Records from a collection

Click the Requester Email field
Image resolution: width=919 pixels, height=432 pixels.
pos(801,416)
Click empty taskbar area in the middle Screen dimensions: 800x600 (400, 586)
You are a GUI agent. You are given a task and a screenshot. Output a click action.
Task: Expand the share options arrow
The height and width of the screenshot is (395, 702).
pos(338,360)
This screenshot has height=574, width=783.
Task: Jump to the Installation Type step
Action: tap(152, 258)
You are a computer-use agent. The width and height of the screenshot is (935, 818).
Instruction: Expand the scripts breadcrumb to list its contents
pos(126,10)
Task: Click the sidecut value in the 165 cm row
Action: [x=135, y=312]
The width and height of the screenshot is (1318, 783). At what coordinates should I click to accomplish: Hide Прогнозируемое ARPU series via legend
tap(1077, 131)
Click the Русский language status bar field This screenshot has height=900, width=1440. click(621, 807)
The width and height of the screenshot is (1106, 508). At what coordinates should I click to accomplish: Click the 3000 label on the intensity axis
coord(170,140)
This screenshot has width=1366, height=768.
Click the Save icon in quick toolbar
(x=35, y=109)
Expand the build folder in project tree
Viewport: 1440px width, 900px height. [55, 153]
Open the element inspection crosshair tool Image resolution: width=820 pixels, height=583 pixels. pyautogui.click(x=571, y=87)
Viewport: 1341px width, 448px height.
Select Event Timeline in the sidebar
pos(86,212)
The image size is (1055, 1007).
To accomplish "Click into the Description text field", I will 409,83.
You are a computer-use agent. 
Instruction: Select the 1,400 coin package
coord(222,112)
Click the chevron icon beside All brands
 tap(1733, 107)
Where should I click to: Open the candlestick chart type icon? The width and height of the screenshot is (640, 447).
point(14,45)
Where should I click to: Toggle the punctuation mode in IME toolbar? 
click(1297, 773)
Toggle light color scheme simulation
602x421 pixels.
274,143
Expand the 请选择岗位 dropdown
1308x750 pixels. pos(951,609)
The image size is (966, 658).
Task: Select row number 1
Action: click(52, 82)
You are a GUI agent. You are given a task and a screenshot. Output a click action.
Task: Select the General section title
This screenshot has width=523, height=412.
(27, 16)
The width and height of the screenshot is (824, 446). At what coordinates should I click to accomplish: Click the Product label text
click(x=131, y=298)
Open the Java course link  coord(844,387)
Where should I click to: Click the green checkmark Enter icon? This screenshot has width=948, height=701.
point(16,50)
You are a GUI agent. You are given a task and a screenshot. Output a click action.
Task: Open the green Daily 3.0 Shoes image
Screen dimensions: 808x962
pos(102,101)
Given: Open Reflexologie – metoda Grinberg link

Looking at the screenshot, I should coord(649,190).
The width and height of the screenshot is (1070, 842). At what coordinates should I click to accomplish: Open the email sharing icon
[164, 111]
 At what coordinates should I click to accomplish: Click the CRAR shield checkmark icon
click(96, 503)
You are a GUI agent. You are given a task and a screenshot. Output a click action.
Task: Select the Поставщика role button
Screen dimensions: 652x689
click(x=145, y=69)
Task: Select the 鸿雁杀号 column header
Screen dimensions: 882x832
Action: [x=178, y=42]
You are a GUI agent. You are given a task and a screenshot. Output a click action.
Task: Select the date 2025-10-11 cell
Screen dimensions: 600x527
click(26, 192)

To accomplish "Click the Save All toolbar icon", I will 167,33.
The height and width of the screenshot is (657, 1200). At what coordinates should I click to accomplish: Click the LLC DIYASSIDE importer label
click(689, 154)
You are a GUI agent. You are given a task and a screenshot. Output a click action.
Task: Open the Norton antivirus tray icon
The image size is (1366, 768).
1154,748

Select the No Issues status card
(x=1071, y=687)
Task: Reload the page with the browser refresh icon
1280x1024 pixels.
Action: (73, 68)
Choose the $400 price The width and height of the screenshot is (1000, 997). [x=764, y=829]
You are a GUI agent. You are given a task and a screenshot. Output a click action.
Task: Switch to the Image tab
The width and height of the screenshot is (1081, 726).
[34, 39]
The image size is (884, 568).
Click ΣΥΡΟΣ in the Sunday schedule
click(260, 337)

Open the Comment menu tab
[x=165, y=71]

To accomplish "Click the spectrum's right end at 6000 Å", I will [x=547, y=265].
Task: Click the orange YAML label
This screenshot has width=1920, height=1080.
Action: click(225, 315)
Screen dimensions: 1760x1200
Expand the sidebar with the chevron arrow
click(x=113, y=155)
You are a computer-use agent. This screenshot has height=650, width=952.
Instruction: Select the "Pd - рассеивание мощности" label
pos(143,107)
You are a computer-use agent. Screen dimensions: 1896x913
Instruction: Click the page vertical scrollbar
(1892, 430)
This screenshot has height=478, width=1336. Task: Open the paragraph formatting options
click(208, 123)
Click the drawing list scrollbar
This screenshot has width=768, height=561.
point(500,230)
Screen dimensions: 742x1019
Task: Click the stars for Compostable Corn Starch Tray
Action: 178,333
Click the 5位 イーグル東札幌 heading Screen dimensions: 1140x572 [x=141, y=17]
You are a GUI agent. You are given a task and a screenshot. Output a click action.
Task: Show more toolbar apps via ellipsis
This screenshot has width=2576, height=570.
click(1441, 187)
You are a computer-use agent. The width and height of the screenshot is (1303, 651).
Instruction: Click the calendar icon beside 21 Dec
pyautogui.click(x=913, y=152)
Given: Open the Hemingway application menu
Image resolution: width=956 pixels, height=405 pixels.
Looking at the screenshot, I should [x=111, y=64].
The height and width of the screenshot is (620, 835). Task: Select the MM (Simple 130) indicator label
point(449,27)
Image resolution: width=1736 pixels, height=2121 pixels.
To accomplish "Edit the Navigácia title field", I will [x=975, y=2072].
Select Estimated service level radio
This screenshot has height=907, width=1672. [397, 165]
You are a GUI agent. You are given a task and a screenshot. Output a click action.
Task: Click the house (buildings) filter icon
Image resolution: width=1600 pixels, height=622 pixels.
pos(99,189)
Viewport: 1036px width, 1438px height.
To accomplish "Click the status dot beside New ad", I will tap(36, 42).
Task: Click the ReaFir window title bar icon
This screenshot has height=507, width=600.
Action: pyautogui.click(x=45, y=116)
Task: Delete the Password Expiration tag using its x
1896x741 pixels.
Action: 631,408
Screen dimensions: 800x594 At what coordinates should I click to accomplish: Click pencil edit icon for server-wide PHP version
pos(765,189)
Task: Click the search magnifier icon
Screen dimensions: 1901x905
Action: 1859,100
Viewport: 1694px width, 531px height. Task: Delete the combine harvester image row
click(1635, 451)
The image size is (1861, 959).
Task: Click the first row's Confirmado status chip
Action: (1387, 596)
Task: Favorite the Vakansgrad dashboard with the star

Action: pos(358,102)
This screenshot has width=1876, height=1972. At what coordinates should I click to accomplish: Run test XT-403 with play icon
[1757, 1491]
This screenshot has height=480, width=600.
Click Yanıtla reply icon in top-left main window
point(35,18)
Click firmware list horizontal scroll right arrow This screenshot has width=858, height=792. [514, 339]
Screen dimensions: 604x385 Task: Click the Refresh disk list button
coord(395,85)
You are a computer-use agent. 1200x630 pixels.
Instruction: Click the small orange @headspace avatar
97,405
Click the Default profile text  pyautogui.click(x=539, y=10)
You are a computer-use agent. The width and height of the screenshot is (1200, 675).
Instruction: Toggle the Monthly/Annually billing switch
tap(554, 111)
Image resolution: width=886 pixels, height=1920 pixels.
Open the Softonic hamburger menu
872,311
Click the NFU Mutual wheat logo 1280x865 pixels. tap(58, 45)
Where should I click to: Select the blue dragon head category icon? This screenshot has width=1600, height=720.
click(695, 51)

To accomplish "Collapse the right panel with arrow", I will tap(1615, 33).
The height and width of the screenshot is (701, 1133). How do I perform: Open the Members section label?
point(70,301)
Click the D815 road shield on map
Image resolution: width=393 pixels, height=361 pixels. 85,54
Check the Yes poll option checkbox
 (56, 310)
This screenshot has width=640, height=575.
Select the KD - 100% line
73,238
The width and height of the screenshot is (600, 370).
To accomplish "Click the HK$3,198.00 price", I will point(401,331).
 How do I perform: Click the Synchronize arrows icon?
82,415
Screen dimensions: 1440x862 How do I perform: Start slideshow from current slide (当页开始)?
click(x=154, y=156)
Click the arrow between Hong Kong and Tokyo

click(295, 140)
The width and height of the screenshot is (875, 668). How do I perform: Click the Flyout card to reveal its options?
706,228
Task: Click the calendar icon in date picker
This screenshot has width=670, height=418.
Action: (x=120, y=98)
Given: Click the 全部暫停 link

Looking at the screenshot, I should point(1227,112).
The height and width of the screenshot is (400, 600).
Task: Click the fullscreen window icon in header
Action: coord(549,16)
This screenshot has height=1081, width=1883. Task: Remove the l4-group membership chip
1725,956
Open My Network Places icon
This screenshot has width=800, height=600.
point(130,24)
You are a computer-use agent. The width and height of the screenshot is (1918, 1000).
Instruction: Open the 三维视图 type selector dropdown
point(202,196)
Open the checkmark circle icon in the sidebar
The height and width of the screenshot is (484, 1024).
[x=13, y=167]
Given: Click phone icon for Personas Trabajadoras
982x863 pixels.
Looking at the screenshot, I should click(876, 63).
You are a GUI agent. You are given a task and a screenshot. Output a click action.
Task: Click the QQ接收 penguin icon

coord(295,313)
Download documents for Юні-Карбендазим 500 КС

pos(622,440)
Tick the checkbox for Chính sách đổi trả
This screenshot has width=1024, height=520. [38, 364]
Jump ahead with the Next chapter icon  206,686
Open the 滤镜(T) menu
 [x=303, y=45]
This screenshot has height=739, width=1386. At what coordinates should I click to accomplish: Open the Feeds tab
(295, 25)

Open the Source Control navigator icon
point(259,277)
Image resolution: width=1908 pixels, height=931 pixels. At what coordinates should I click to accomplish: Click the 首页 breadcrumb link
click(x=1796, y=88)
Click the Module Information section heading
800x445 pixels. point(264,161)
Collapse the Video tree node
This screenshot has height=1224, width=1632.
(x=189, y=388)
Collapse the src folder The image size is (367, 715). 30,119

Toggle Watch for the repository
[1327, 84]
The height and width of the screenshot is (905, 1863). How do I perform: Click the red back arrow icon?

§ GOAL OF THE EXERCISE: Every line above that holds the string "price" should be returned.

§ SOLUTION FOR THIS EXERCISE:
Choose the $400 price The width and height of the screenshot is (1000, 997). [x=764, y=829]
To accomplish "Click the HK$3,198.00 price", I will point(401,331).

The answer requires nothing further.